- **ANFORDERUNGEN**
a - Welchen Grafiktreiber hat Lomop laut dem Auszug zur Grafikumschaltung installiert?
b - Geben Sie aus dem Auszug zur Grafikumschaltung den Abschnitt wortgetreu wieder, beginnend bei "Ich tippe auch" und endend bei "Geräte Manager nachschauen?".

- **AUSZUG ZUM LESEN**

>>>

Einfach mal beim Support anrufen, Dell/Alienware hat einen sehr kompetenten Service, vielleicht wurde aber auch die Reihenfolge der Tasten getauscht, sodass du durch FN + F6 F6 ausführst und nicht die Grafikumschaltung. Eventuell auch mal im Gerätemanager schauen.


----------



## rabe08 (5. November 2011)

Ich tippe auch auf ein Treiberproblem. Hast Du wirklich alle Alienware-Treiber drauf?


----------



## Lomop (5. November 2011)

Grafiktreiber usw alles drin. Hab alle Treiber installiert.. :/
@Hammerfaust: was soll ich im Geräte Manager nachschauen?


----------



## Olstyle (5. November 2011)

Du brauchst nicht nur irgend einen Grafiktreiber sondern auch wirklich den von Alienware und dazu die Hotkey Software von Alienware.


----------



## Lomop (5. November 2011)

Ich hab den Nvidia Grafiktreiber von der Dell Homepage..
Hotkey Software? Wo finde ich die? :O


----------



## Olstyle (5. November 2011)

Wahrscheinlich das was sich hier unter Command Center oder OSD Application versteckt:
Treiber und Downloads

Wenn es immer noch nichts bringt solltest du wirklich mal den Dell Support fragen. Für irgendwas muss der "Alienware-Aufpreis" ja gut gewesen sein  .

<<<

Quellzeilen:
>>>

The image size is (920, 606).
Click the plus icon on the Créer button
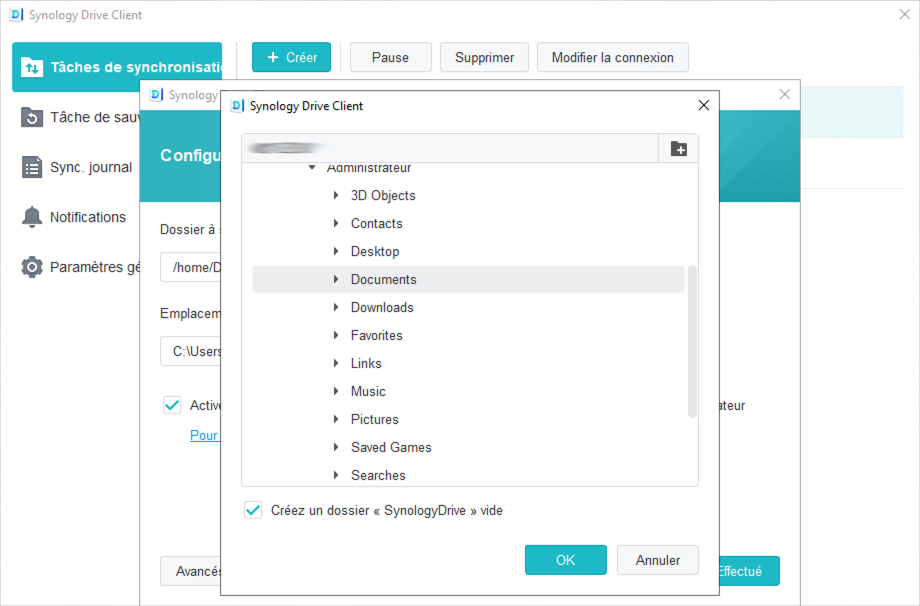pyautogui.click(x=272, y=57)
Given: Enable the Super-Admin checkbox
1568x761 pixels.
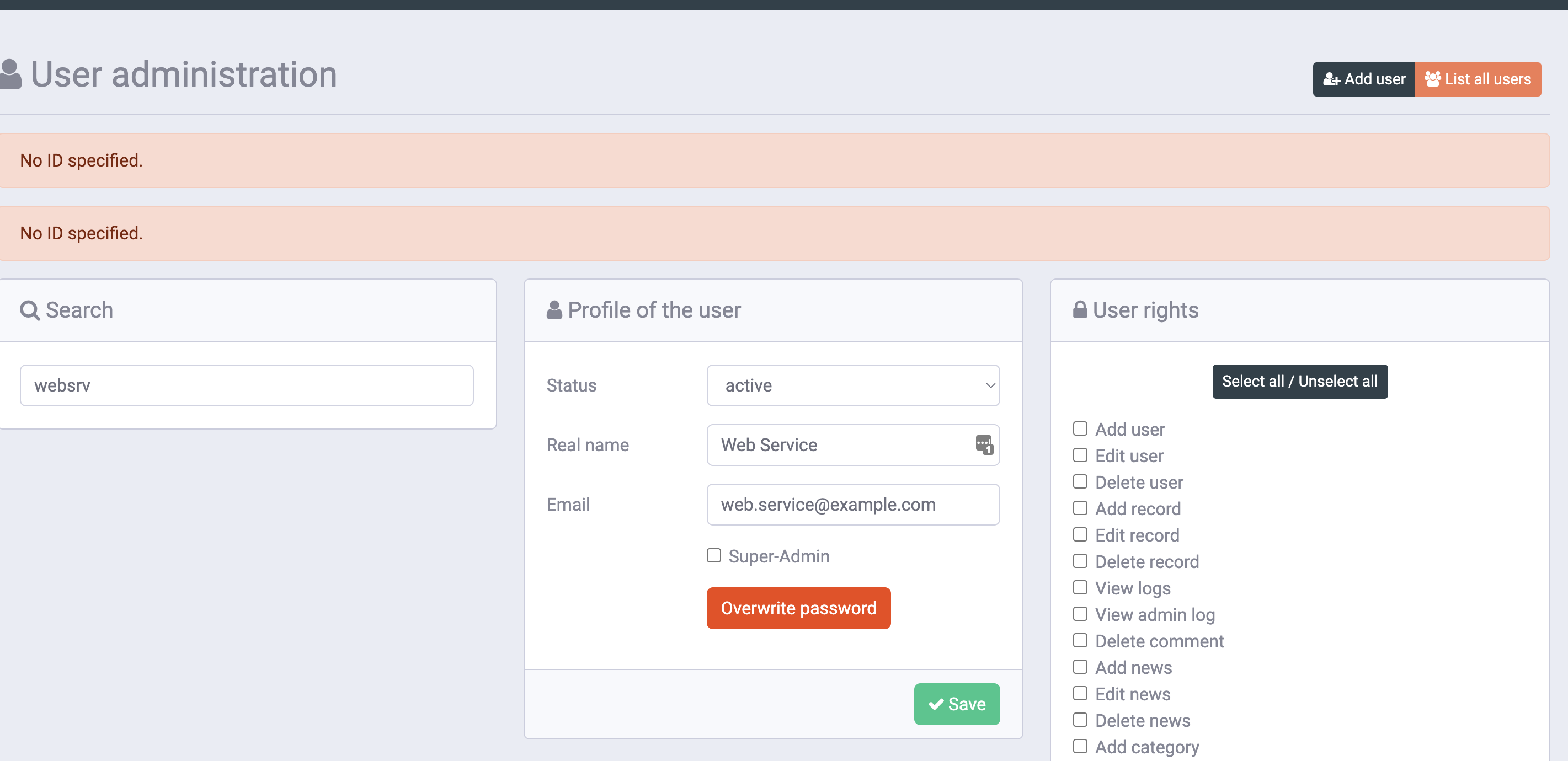Looking at the screenshot, I should coord(713,555).
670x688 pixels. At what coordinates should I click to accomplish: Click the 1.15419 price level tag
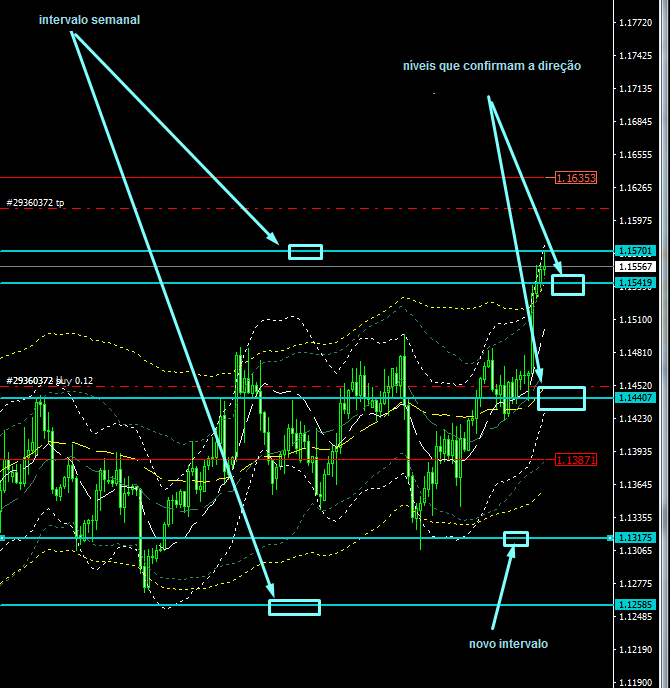coord(636,284)
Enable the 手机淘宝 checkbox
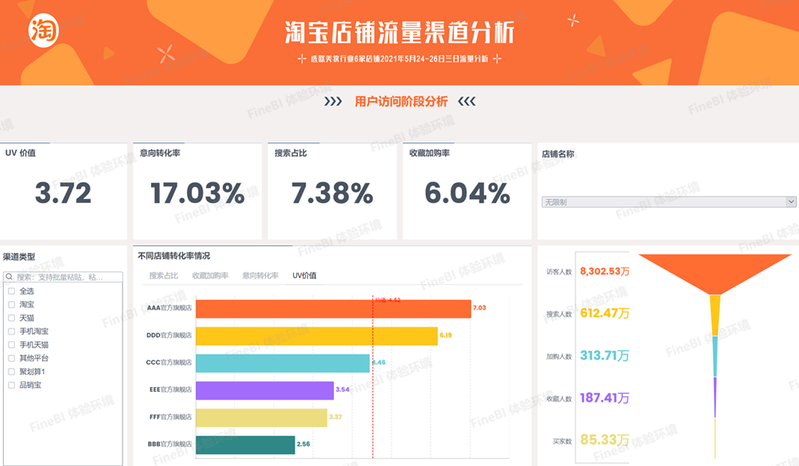This screenshot has height=466, width=799. click(11, 330)
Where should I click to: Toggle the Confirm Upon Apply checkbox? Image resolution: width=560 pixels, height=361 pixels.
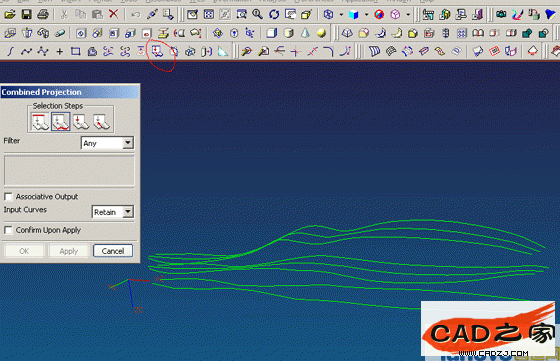point(8,230)
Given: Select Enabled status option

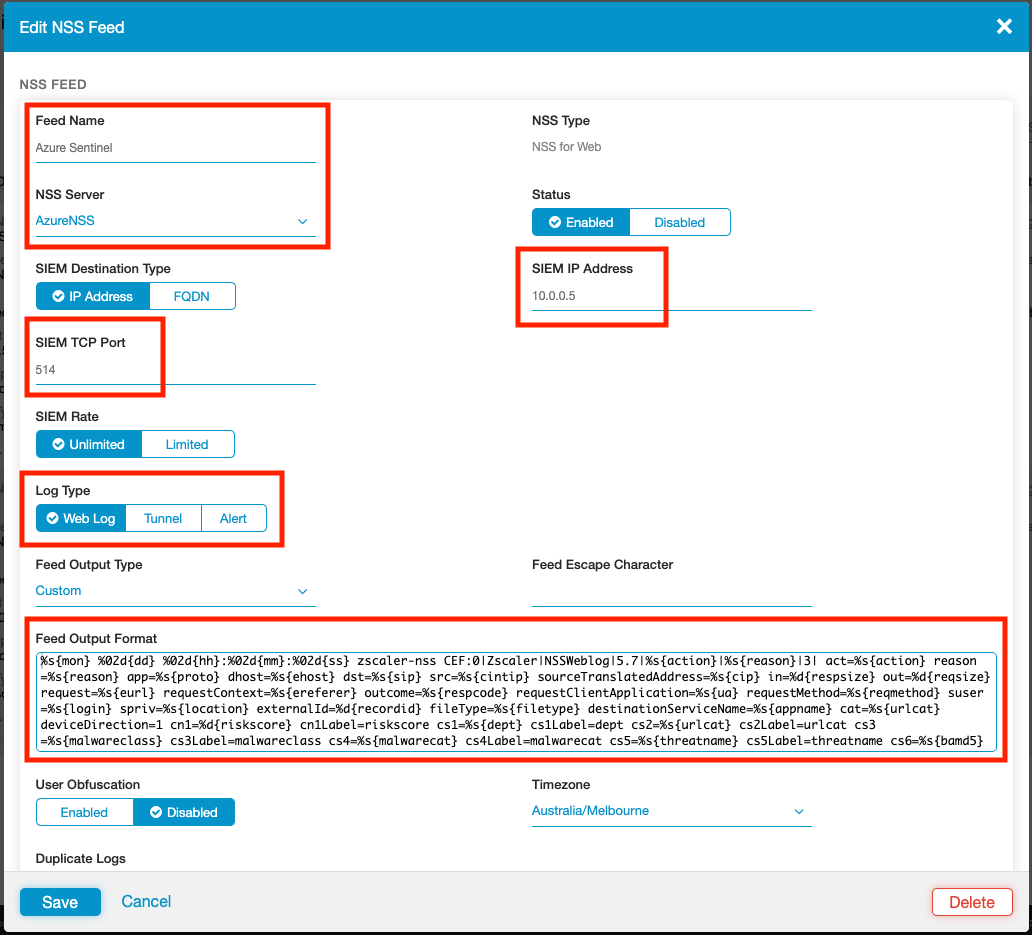Looking at the screenshot, I should [x=580, y=222].
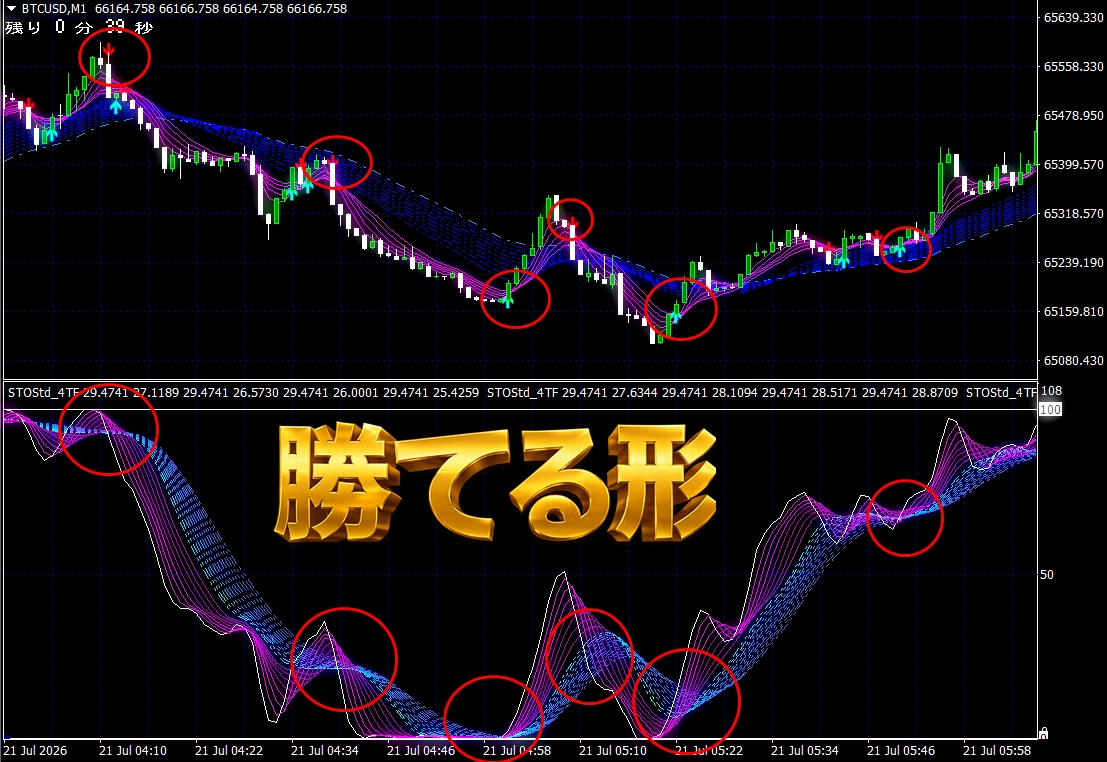Click the 65639.330 price label
1107x762 pixels.
point(1073,18)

<<<

- **ENDERGEBNISSE**
a - Den Nvidia-Grafiktreiber von der Dell-Homepage.

b -
Ich tippe auch auf ein Treiberproblem. Hast Du wirklich alle Alienware-Treiber drauf?


----------



## Lomop (5. November 2011)

Grafiktreiber usw alles drin. Hab alle Treiber installiert.. :/
@Hammerfaust: was soll ich im Geräte Manager nachschauen?